IT’S a familiar response to reams of corporate documents - "Who writes this
drivel?" But how many times have you sat at your desk, devoid of
inspiration, with an hour to deliver a board paper or mailout, and glumly
resorted to joining a bunch of cliches together with jargon? We all do it,
but the Dark Angels want to change our lives.
According to their website, Dark Angels teach you "how to use words more imaginatively and engagingly in the business environment". I'm a freelance writer, and I work in the arts, but I'm not immune to producing appalling trash, and I felt I could use some divine intervention. The intensive induction course, held over three days in a baronial mansion near Biggar, seemed perfect.
But on the day I'm not so sure. I'm lost, somewhere past Peebles. I've missed the welcome drinks and I'm having disturbing visions of gothic angel cults and marketing executives in kaftans sobbing out their sonnets. The looming iron gates to Toftcombs House, when I finally locate them, bear a sinister message.
"The gate is broken," reads the sign. "Gabriel and Azrael say sorry. Please go back onto the main road and..." That's enough. Any second now, my creativity is about to release itself in some truly imaginative swearing.

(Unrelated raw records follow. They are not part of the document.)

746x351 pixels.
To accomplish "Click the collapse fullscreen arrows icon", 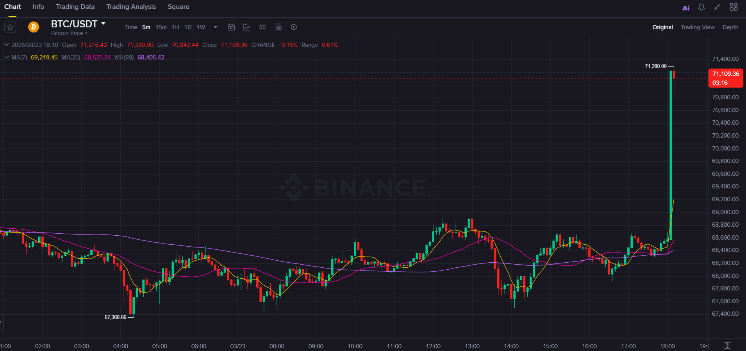I will (x=717, y=7).
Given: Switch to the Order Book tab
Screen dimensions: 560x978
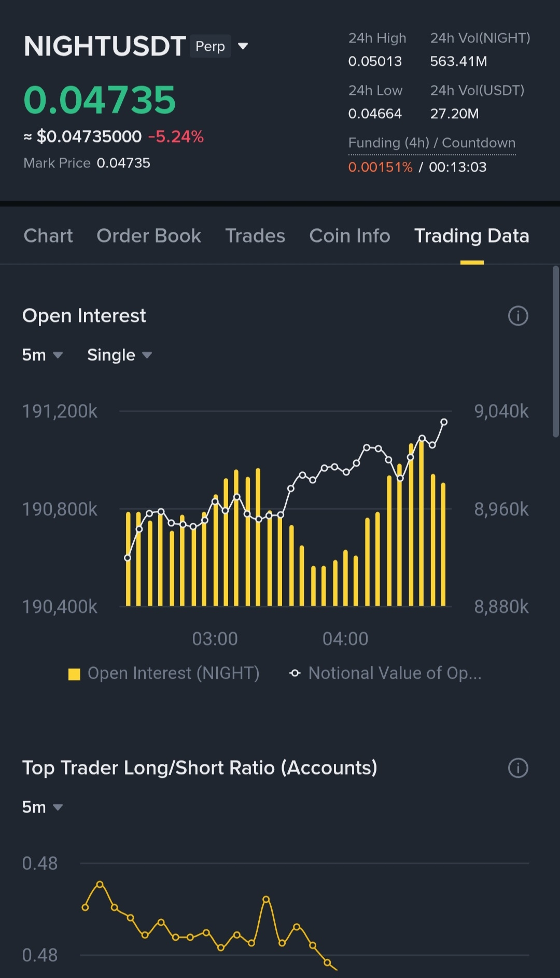Looking at the screenshot, I should (149, 236).
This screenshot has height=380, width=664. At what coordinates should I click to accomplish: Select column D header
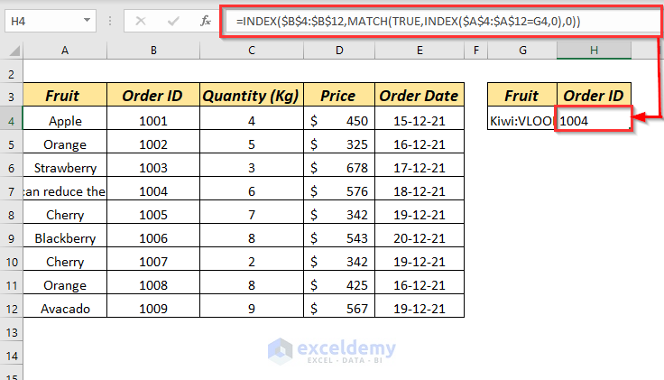(x=339, y=51)
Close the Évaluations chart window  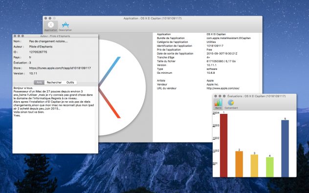[x=216, y=96]
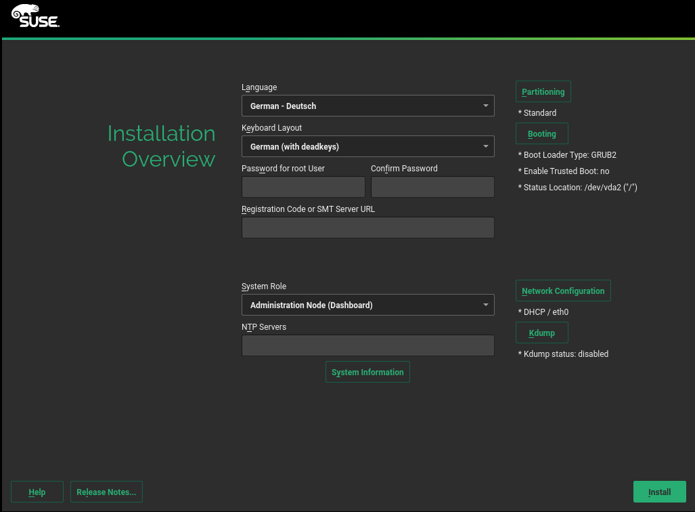
Task: Click the Installation Overview heading
Action: [162, 146]
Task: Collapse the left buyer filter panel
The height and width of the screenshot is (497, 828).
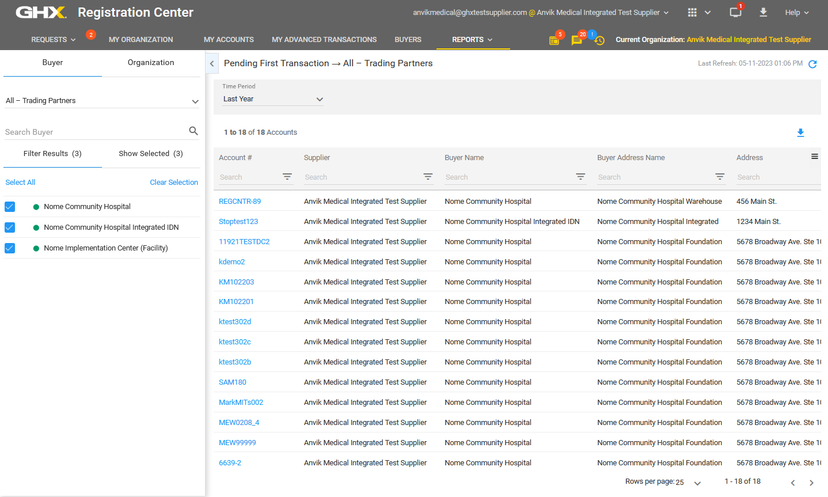Action: [212, 64]
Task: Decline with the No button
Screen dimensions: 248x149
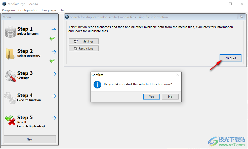Action: 170,97
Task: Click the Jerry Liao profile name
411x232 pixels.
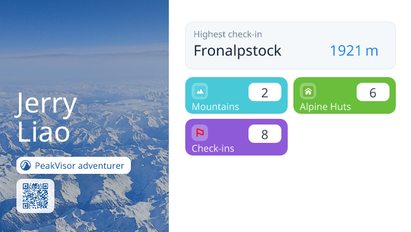Action: click(x=47, y=118)
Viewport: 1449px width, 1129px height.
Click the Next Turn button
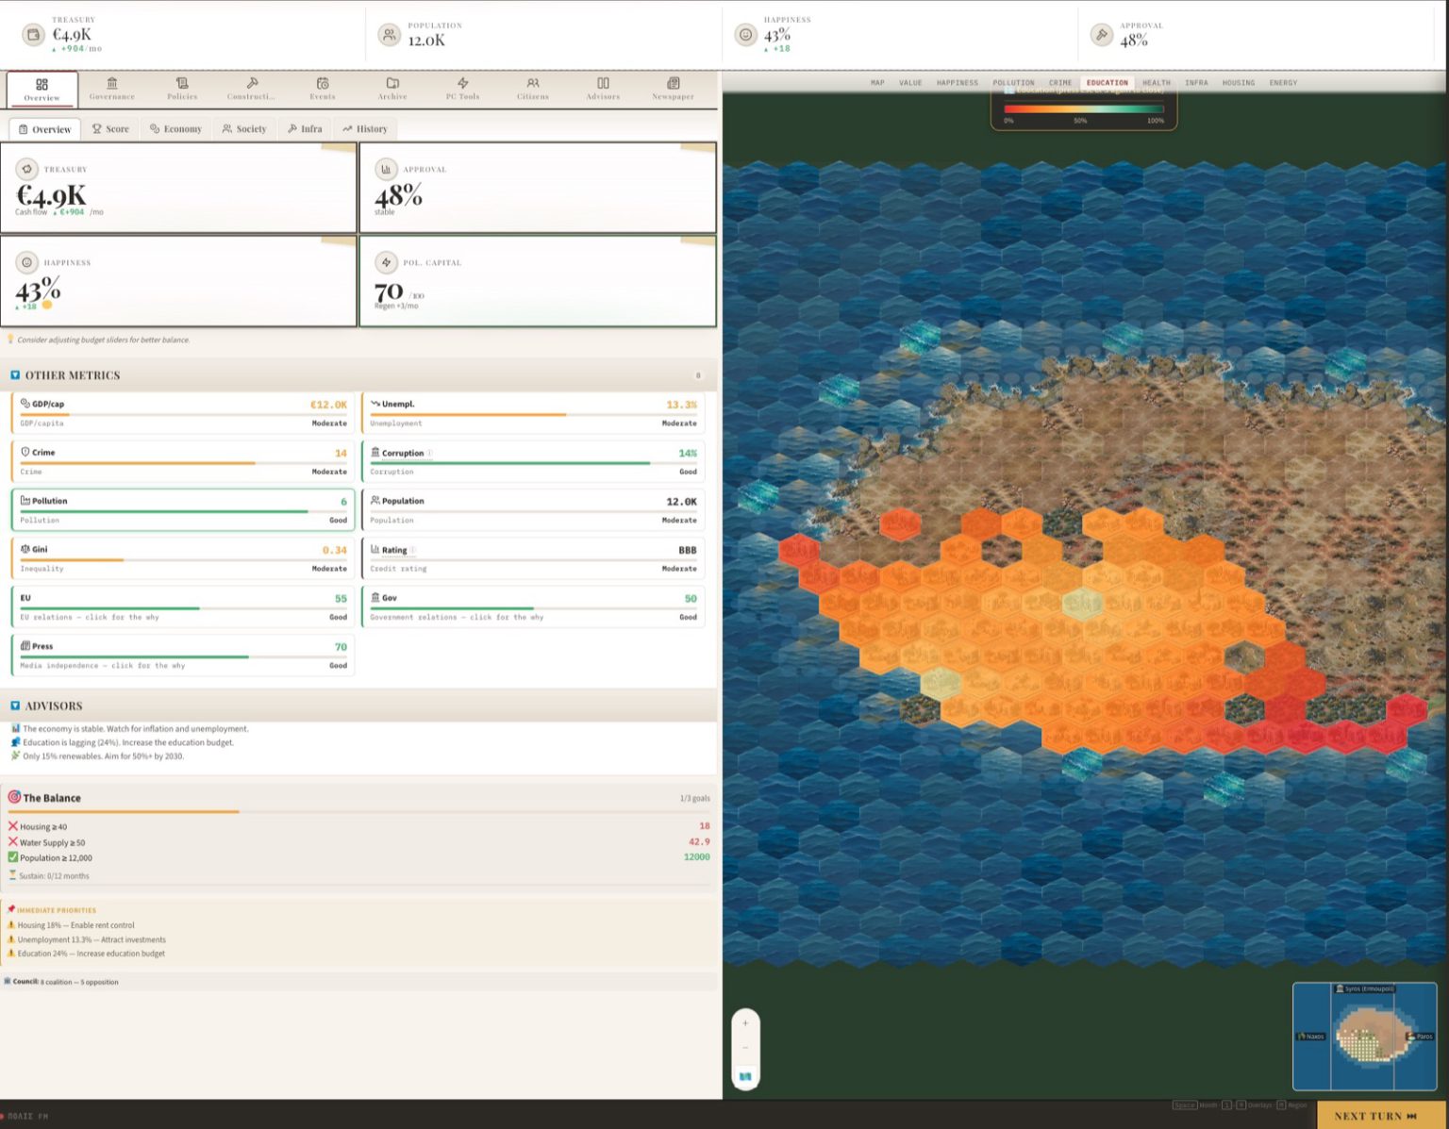click(1376, 1116)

Enter Jamie Jauncey and Stuart Delves, the irrepressibly genial course leaders., who usher me along marble-and-gilt corridors, soothe me with wine and fish pie, and introduce me to the others. There are nine of us - from brand management and internal comms, from corporations and quangos - and the atmosphere is already established, somewhere between a luxury retreat and a haphazard house-party.
Delves is a published poet and performed playwright. Jauncey is a successful author for teenagers, whose most recent novel is shortlisted for the prestigious Royal Mail Awards. Each of them has more than 25 years' experience as corporate writers and they are fired with missionary zeal. "We feel that business language has taken a serious wrong turn," they explain. "It's not efficient as a language any more because it doesn't make human connections."

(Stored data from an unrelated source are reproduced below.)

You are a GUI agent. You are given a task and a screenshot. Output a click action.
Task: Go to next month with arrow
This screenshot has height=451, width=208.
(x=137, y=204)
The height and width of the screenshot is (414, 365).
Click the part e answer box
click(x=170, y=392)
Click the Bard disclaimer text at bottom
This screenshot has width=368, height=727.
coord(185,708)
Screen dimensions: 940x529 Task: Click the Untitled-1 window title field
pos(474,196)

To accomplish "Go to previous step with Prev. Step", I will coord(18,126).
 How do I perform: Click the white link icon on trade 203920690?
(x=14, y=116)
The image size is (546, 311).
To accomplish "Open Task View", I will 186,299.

So, how do they remedy this? Over the next two days we write poems, six-word stories, made-up myths, and pieces of autobiography. We do "automatic" writing and descriptive writing. We invent ludicrous products. We meditate on the powers of metaphor and story. We immerse ourselves in writing and work furiously, in secret, on our "personal pieces", which we have to perform on the last night.

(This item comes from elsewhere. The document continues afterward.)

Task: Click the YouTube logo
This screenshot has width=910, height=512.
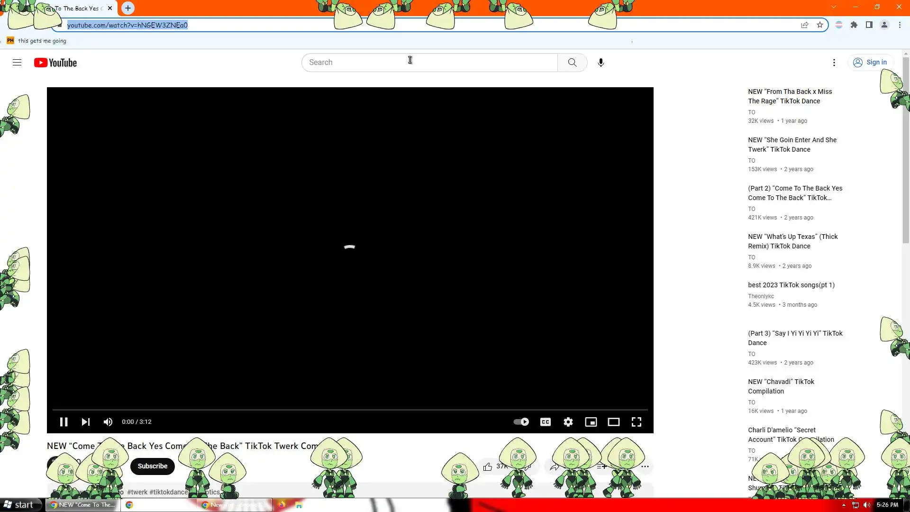Action: 55,63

In between, Delves brings us home-cooked food. Jauncey introduces group chanting, in Latin. We all do the washing-up. "It's really weird," says Simon, who's in broadcasting. "It's the only course I've ever been on where there isn't anyone you don't want to sit next to."
And everyone in the group begins to react For some, the freedom of self-expression is overwhelming and there are outbreaks of weeping, as people touch on unexpected memories and emotions. "God, I feel like the Duracell bunny," yells Dave from BP, at the other end of the spectrum, all fired up to storm the corporate ram¬parts with the joy of creativity.
On the last morning, everyone agrees it's been amazing - and the Dark Angels assure me it's always like this. Jauncey says: "It's difficult for us to evaluate, because we never get any bad feedback."
Delves suggests: "It's because the atmosphere's so congenial."
For some, like Kirsty, it's been a personal revelation. "I always wanted to be a writer," she says, "but I was terrified. Now I feel really inspired and confident. I’ve definitely been on an emotional journey."
She's not the only one to discover literary aspirations. Laura Forman went on the first Dark Angels course in 2004 and described it as "incredibly important - a re-awakening of my own creativity". As well as continuing a successful career in brand consultancy, Forman is now a published poet.
Delves and Jauncey insist this isn't about therapy, or about people becoming literary writers, though they acknowledge that the boundaries can get blurred and hint that, for some, it is a "life-changing experience". For Delves, the course is "hard-wired into a real business benefit" and the level of personal exposure is relative to the gains. "You've got to be up for an adventure."
But what's it like when the journey's over, the atmosphere wears off, and you're back at your desk with the same old bumf to deliver? Jauncey says: "For some people, it's very difficult to go back to the hostile corporate environment. Here, you're supported, but there, you're on your own. People can find that they've got big battles to fight when they go back. The benefits aren't always immediately apparent, because some of this goes in at a deep level, under the radar, and takes a while to come through.
"But it's powerful. We're on a mission to do something about the awfulness of modern business language and, for those that really get it, we take them across a line that they can never step back over again.
"They may be tempted at times when the going gets tough, but something happens here that would make it difficult for them to ever go back and write all that drivel again." I wonder. It may take a particularly evolved employer to invest in the Dark Angels treatment - but it's an even more enlightened one that welcomes the newly-sensitised writer back. And me? I think perhaps it went in under the radar.